Gemeinsames Zentrum von Frankfurt und Gießen zu Islam-Wissenschaften bewilligt
Die Universität Gießen erhält in Zusammenarbeit mit der Uni Frankfurt eine Förderung des Bundesministeriums für Bildung und Forschung (BMBF) für Islamische Wissenschaften. Wie Dr. Helge Braun, Gießener Bundestagsabgeordneter und Parlamentarischer Staatssekretär bei der Bundesministerin für Bildung und Forschung erklärte, habe Ministerin Schavan am Mittwoch offiziell bekannt gegeben, dass das BMBF in der aktuellen, zweiten Ausschreibung zwei weitere Zentren für Islamische Studien fördert: an der Goethe-Universität Frankfurt am Main im Verbund mit der Justus-Liebig-Universität Gießen sowie an der Friedrich-Alexander-Universität Erlangen-Nürnberg.
Frankfurt und Gießen erhielten den Zuschlag, weil sich die beiden Universitäten durch ihre Vorarbeiten zum Thema Islam auszeichnen. Gießen konnte besonders seine bestehende Kompetenz in der Lehrerausbildung einbringen und so die Förderungsbeantragung zum Erfolg führen.
Die Unterstützung des BMBF umfasst die Finanzierung von Forschungsprofessuren, Mitarbeiterstellen und Nachwuchsgruppen. Pro Standort stellt das BMBF bis zu 4 Mio. Euro in den nächsten fünf Jahren zur Verfügung.

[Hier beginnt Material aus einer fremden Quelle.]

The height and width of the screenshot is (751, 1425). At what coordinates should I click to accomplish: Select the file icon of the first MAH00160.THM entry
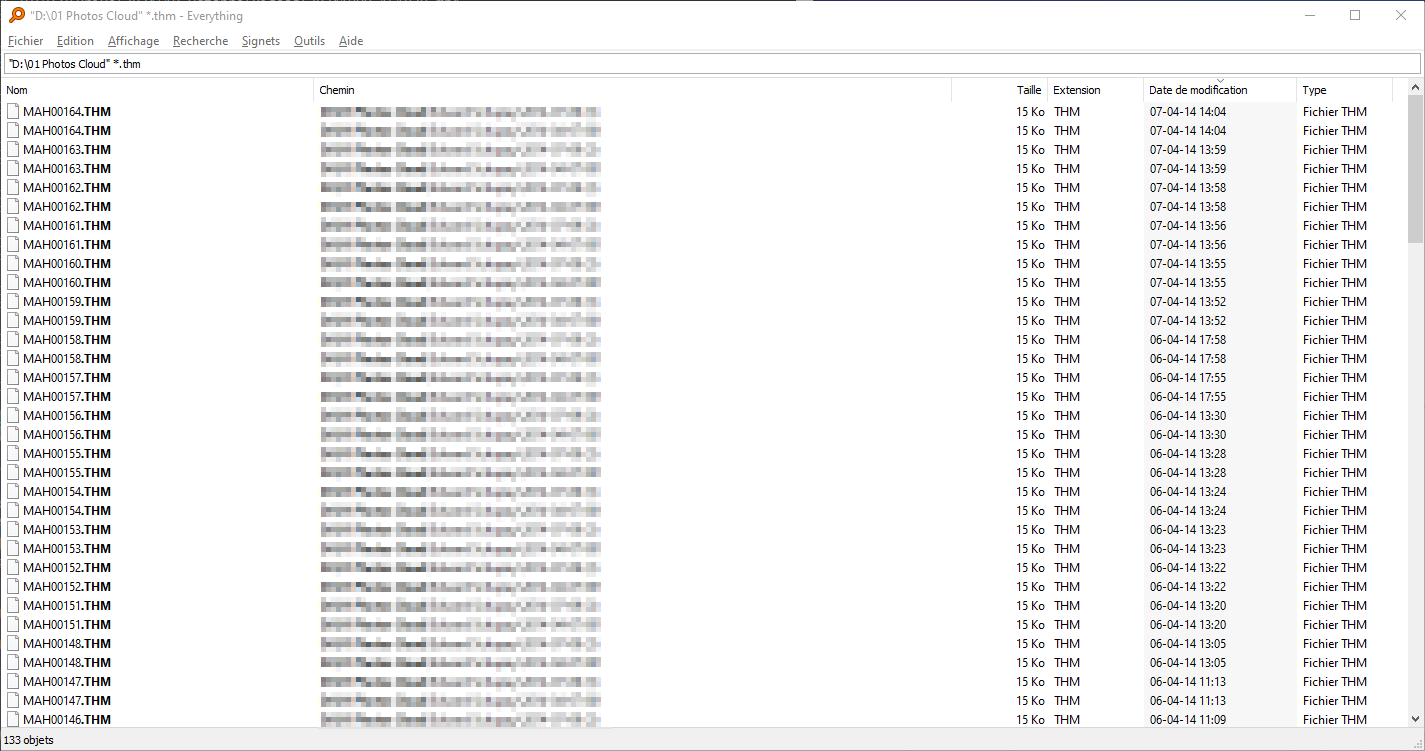[13, 264]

Dr. Helge Braun lobte die hohe Qualität des fachlichen Konzepts, das erforderliche eigenständige auf Dauer angelegte finanzielle Engagement der Universitäten und das etablierte Fächerspektrum vor Ort, das einen guten Kontext für die neuen Institute bildet.
„Ich freue mich, dass meine heimische Universität erneut durch ihre Exzellenz in Berlin überzeugen konnte“, so Braun abschließend.